User Tools

Site Tools


cluster:172

This is an old revision of the document!



Back

K20 Redo

In 2013 we bought five servers each with 4 K20 GPUs inside. Since then they have been used but not maintained. Since we have newer GPUs (consult page GTX 1080 Ti) usage has dropped off somewhat. So I'm taking the opportunity to redo them using latest Nvidia, CentOS and application software. After all, it provides 23 teraflops GPU compute capacity (dpfp).

We'll add the Nvidia development and tools packages to our golden image node. Followed by compilations of Amber, Gromacs, Lammps and Namd. Join the node to our scheduler environment. Then we'll build the node into a massively parallel database server using mapd (running sql on gpus, that should be fun).

Test it all out. Then decide when to image the other servers.

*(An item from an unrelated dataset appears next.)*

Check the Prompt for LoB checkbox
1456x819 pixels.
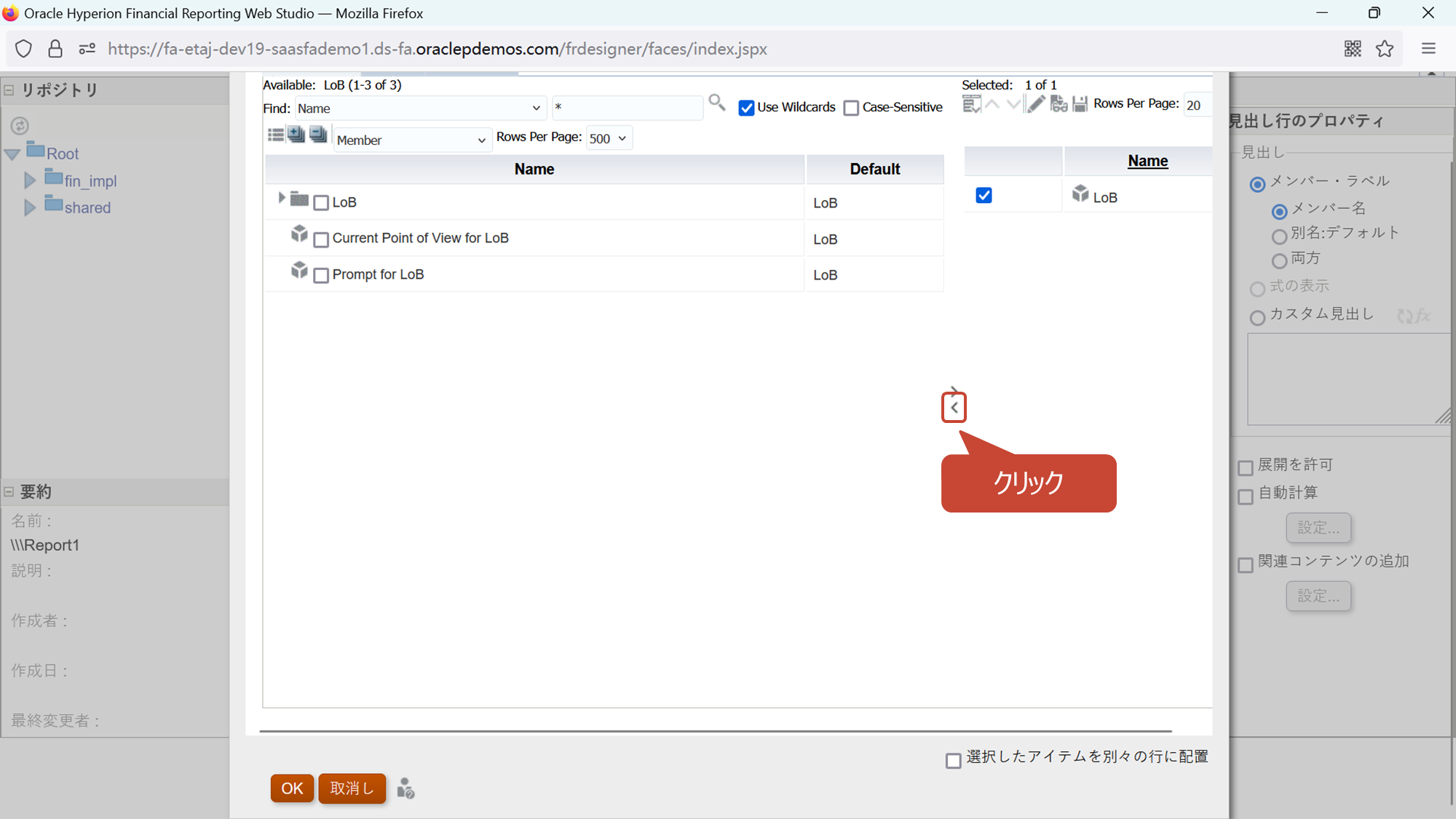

We will place all software in /usr/local keeping it out of the CHROOT when vnfs is build (which is CentOS 7.2 anyways). We will add the tarball unpacking to the post imaging script for installation. How to build provision server OpenHPC 1.3.1, how to build Warewulf Golden Image. Keep the packages synced (other than kernel) between 7.2 CHROOT and 7.5 compute node.

Note

Upon an 7.2 image you need to

  • copy passwd, shadow, group, hosts, fstab from global archive
  • check polkit user … screws up systemd-logind
  • connectX mlx4_0 IB interface breaks in CentOS 7.3+
  • unmount NFS mounts while installing nvidia as root
  • install other software as regular user

Nvidia

Installation

# ifdown eth1, hook up public network, ifup eth1
# route add default gw 129.133.52.1
systemctl start iptables

# 7.5
yum update kernel kernel-tools kernel-tools-libs
yum install kernel-devel kernel-headers (remove old headers after reboot)
yum install gcc gcc-gfortran gcc-c++  # CHROOT done
yum install tcl tcl-devel # CHROOT done

# /etc/modprobe.d/blacklist-nouveau.conf (new file by nvidia)
# reboot before driver installation # CHROOT done
blacklist nouveau
options nouveau modeset=0

# new kernel initramfs, load
dracut --force

reboot


# download runfiles from https://developer.nvidia.com/cuda-downloads
# files in /usr/local/src
sh cuda_9.2.148_396.37_linux.run


Install NVIDIA Accelerated Graphics Driver for Linux-x86_64 396.26?
(y)es/(n)o/(q)uit: n

Install the CUDA 9.2 Toolkit?
(y)es/(n)o/(q)uit: y

Enter Toolkit Location
 [ default is /usr/local/cuda-9.2 ]: 

Do you want to install a symbolic link at /usr/local/cuda?
(y)es/(n)o/(q)uit: y

Install the CUDA 9.2 Samples?
(y)es/(n)o/(q)uit: n

# nvidia driver
./cuda_name_of_runfile -silent -driver

# Device files/dev/nvidia* exist with 0666 permissions?
# They were not 
/usr/local/src/nvidia-modprobe.sh

# backup
[root@n37 src]# rpm -qf /usr/lib/libGL.so
file /usr/lib/libGL.so is not owned by any package
cp /usr/lib/libGL.so.1.7.0   /usr/lib/libGL.so.1.7.0-nvidia
cp /usr/lib64/libGl.so.1.7.0 /usr/lib64/libGL.so.1.7.0-nvidia

[root@n37 src]# ls /etc/X11/xorg.conf
ls: cannot access /etc/X11/xorg.conf: No such file or directory
[root@n37 src]# find /usr/local/cuda-9.2 -name nvidia-xconfig*
[root@n37 src]#
[root@n37 src]# scp n78:/etc/X11/xorg.conf /etc/X11/  # CHROOT done

# for mapd graphics support needs to be enabled
nvidia-smi --gom=0
# have left persistence and exclusivity at defaults for now

reboot

For the user environment

  • export PATH=/usr/local/cuda/bin:$PATH
  • export LD_LIBRARY_PATH=/usr/local/cuda/lib64:$LD_LIBRARY_PATH
  • export CUDA_HOME=/usr/local/cuda

Verification

[root@n37 cuda-9.2]# /usr/local/cuda/extras/demo_suite/deviceQuery 
/usr/local/cuda/extras/demo_suite/deviceQuery Starting...          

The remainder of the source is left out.